[Description of the task]: Nothing but an exact reproduction of the records, pictures excluded, should be returned.

[Data to process]:
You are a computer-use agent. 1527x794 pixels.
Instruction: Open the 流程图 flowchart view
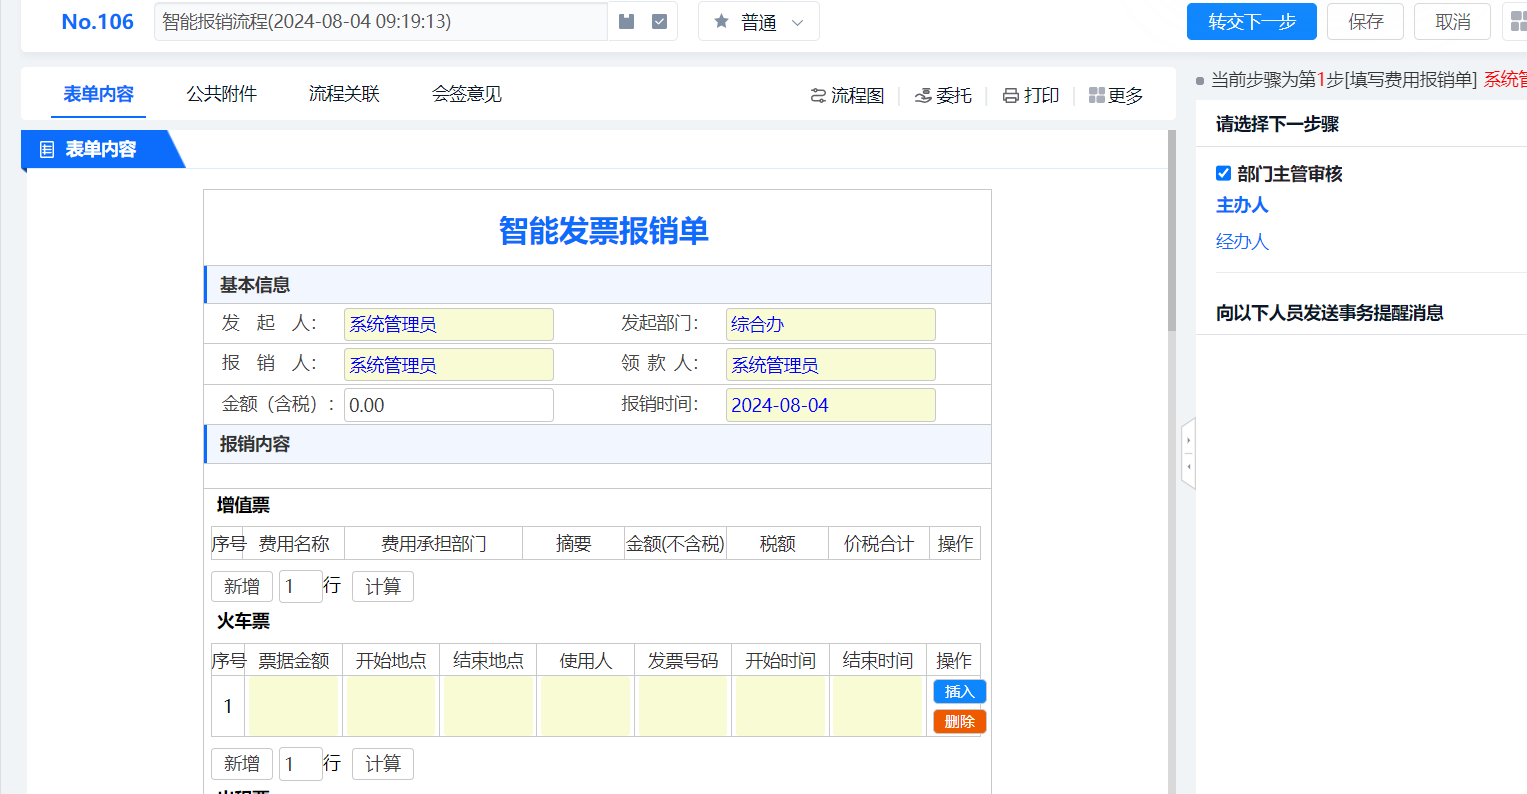847,95
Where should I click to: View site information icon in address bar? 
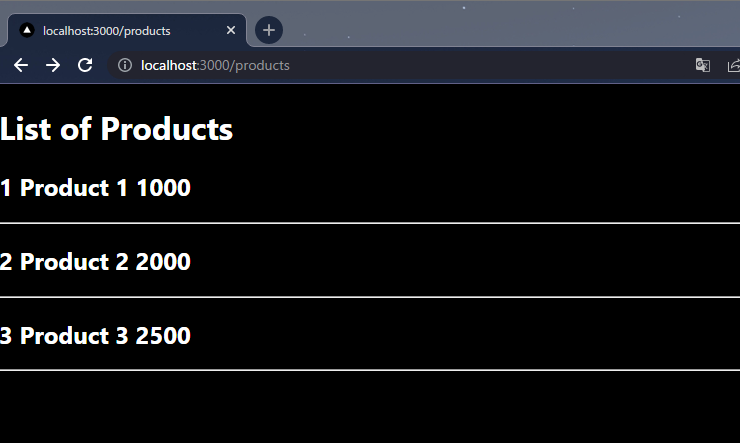tap(125, 65)
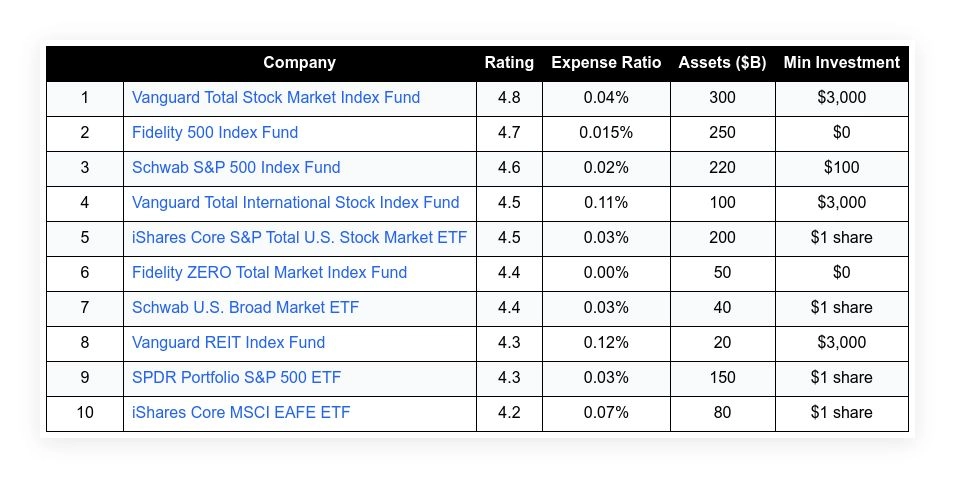Click the 0.015% expense ratio cell
This screenshot has height=478, width=955.
pyautogui.click(x=606, y=133)
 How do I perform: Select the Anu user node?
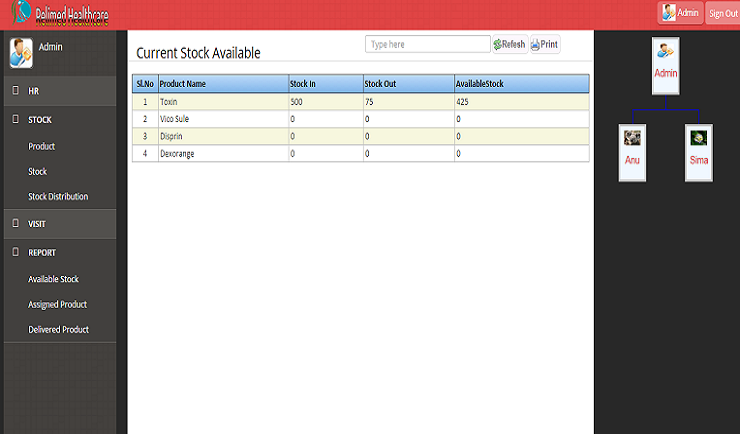coord(632,152)
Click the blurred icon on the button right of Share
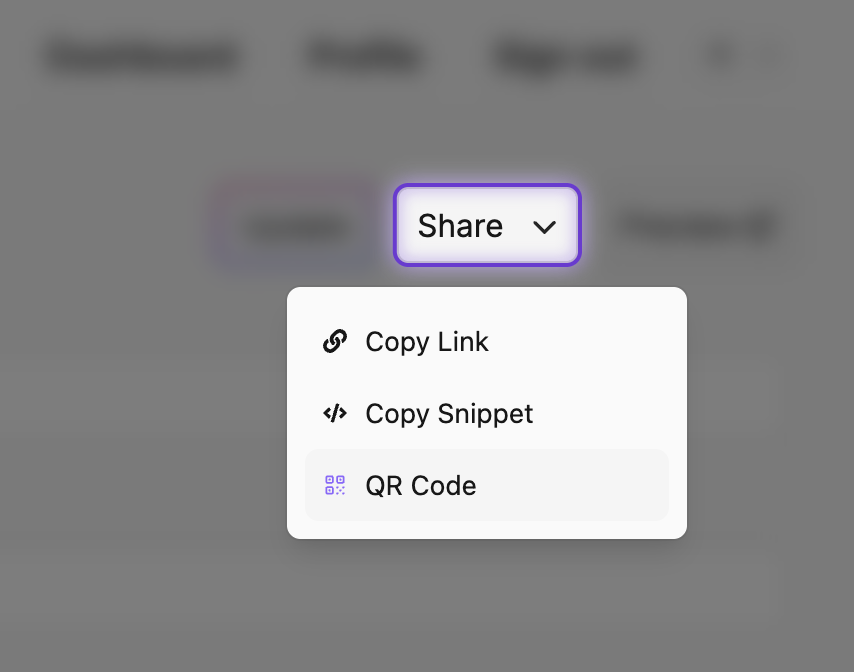 click(760, 225)
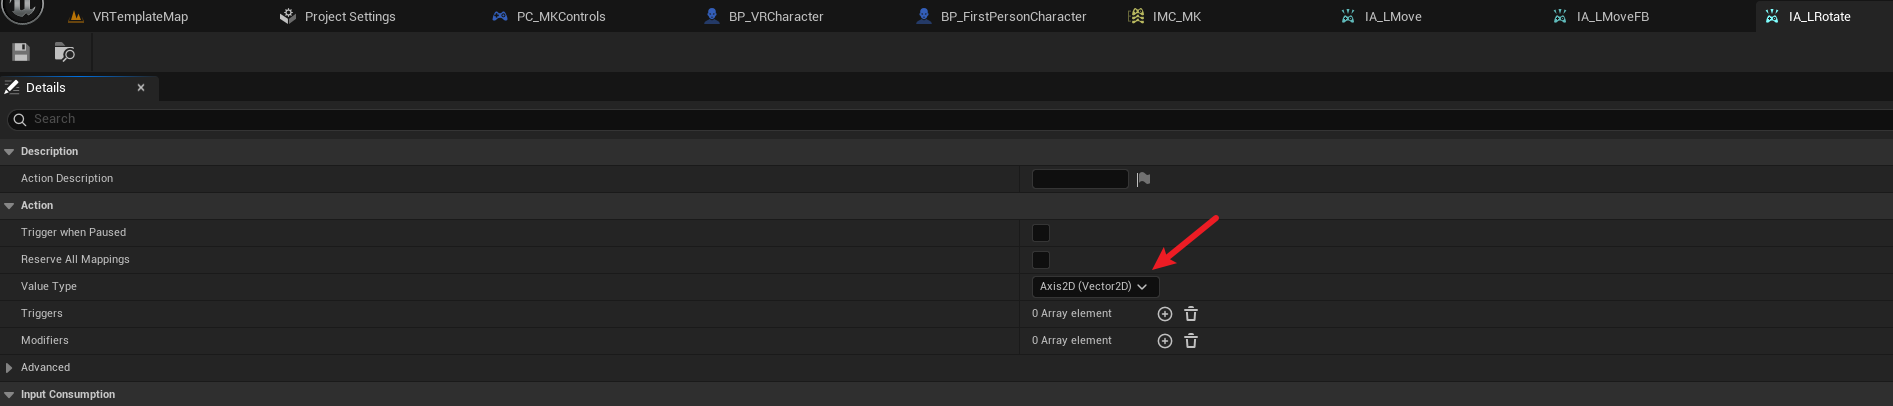Remove all Triggers array elements with the trash icon
This screenshot has width=1893, height=406.
[1191, 314]
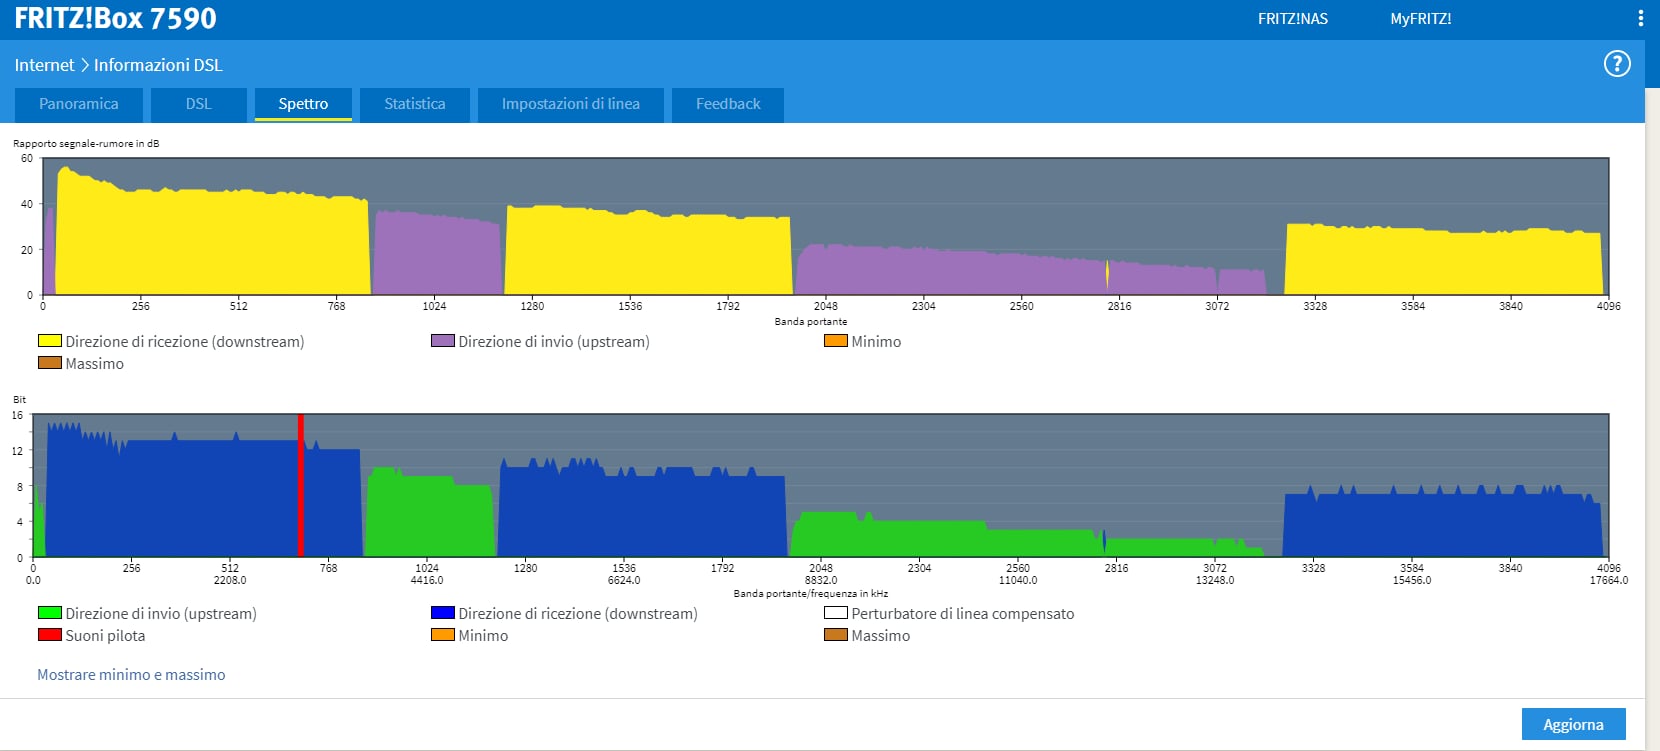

[Solution below]:
You are a computer-use agent. 1527x794 pixels.
Instruction: Open the 流程图 flowchart view
847,95
Where should I click to: View site information icon in address bar? 
tap(125, 65)
Click the 0.015% expense ratio cell
This screenshot has height=478, width=955.
pyautogui.click(x=606, y=133)
 How do I perform: Select the Anu user node?
coord(632,152)
Click the blurred icon on the button right of Share
 click(760, 225)
Remove all Triggers array elements with the trash icon
This screenshot has width=1893, height=406.
[1191, 314]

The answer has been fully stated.